Конечно, Григорий Евсеевич, выступая перед достаточно большой, хотя и партийной аудиторией, всей правды не говорит. На самом деле и газеты Ильичу читают, конечно же, с изъятиями, и, что читать, он показывает во многом наугад. И уж, безусловно, почти лишенный дара речи Ленин дирижировать своим лечением никак не может. Да и медицинских знаний у него для роли дирижера и до «кондрашки» явно недоставало. Но в целом Зиновьев дал сравнительно объективную картину состояния Ленина и, вероятно, как и многие из ленинского окружения, все еще верил в выздоровление вождя.
Однако осень подходила к концу, а Ильич по-прежнему оставался в почти младенческом состоянии. Если 13 сентября Надежда Константиновна еще с некоторым оптимизмом сообщала Инне Арманд: «У нас поправка продолжается, хотя все идет чертовски медленно…», то уже 28 октября в письме проскальзывали тревожные нотки: «…Парк опустел, стало в нем скучно. Летом народ толкался, теперь никого нет, и В. тоскует здорово, особенно на прогулках.

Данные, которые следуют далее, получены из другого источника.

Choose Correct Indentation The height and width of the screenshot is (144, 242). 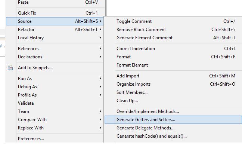point(173,49)
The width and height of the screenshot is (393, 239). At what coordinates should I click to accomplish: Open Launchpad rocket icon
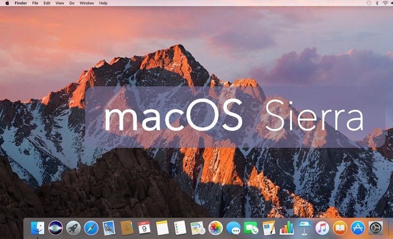point(73,228)
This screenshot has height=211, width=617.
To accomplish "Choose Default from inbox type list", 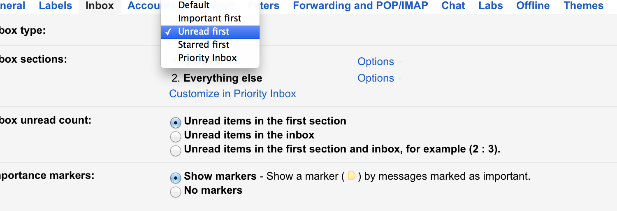I will coord(194,5).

Каждый день какое-нибудь у него завоевание, и все как-то продолжаем висеть между жизнью и смертью. Врачи говорят – все данные, что выздоровеет, но я теперь твердо знаю, что они ни черта не знают, не могут знать».
В своем скептицизме по отношению к докторам Крупская оказалась права. Неведомый недуг подтачивал организм Ленина быстрее, чем думали окружающие. Ведь в Политбюро полагали, что, хотя полное выздоровление вождя вряд ли возможно, но стабильное состояние его здоровья, после того как удалось купировать июньский приступ, продлится неопределенно долго.

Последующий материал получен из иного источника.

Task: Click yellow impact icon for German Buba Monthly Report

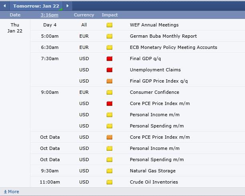Action: click(109, 36)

Надежда Константиновна в опубликованном лишь в 1989 году мемуарном очерке «Последние полгода жизни Владимира Ильича» отмечала: «И говорили мы еще о том, что надо запастись терпением, что надо смотреть на эту болезнь все равно, как на тюремное заключение… Потому-то я и говорила Владимиру Ильичу, что болезнь надо рассматривать как тюрьму, когда человек поневоле на время выпадает из работы». Она не знала, что жить Ленину осталось недолго и выйти на свободу из новой «тюрьмы» уже не удастся.
18 октября Ильич попросил отвезти его в Москву. Переночевал в своей кремлевской квартире, на следующий день съездил на автомобиле на сельскохозяйственную выставку, но экскурсии помешал дождь. Затем вернулись в Кремль за отобранными книгами и вернулись в Горки. Это был последний визит Ленина в столицу.
В ноябре 1923 года короткую записку Крупской прислал Троцкий. Не в пример Сталину, Лев Давидович обращался очень вежливо: «Дорогая Надежда Константиновна! Пересылаю Вам американское предложение, – относительно лечения В. И., – на случай, если оно Вас заинтересует. Априорно говоря, доверия большого к предложению у меня нет. С товарищеским приветом – Л. Троцкий». Что именно предлагали американские эскулапы, мы не знаем. Но не приходится сомневаться, что оценка Троцкого была справедливой. Тогдашняя медицина была бессильна помочь Ленину. Впрочем, и сегодняшняя, наверное, тоже. Разве что довольно экзотическое и в наши дни шунтирование пораженных сосудов головного мозга, да и оно могло лишь ненадолго отсрочить конец.